[Collected data entries]
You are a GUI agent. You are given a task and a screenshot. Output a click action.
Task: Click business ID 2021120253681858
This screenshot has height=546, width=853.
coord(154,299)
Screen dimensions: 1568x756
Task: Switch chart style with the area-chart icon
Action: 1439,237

What you should do: From the first line to the last, output the records word for word.

Answer space:
You are a GUI agent. You are given a task and a screenshot. Output a click action.
Task: Click business ID 2021120253681858
This screenshot has height=546, width=853.
coord(154,299)
Screen dimensions: 1568x756
Task: Switch chart style with the area-chart icon
Action: 1439,237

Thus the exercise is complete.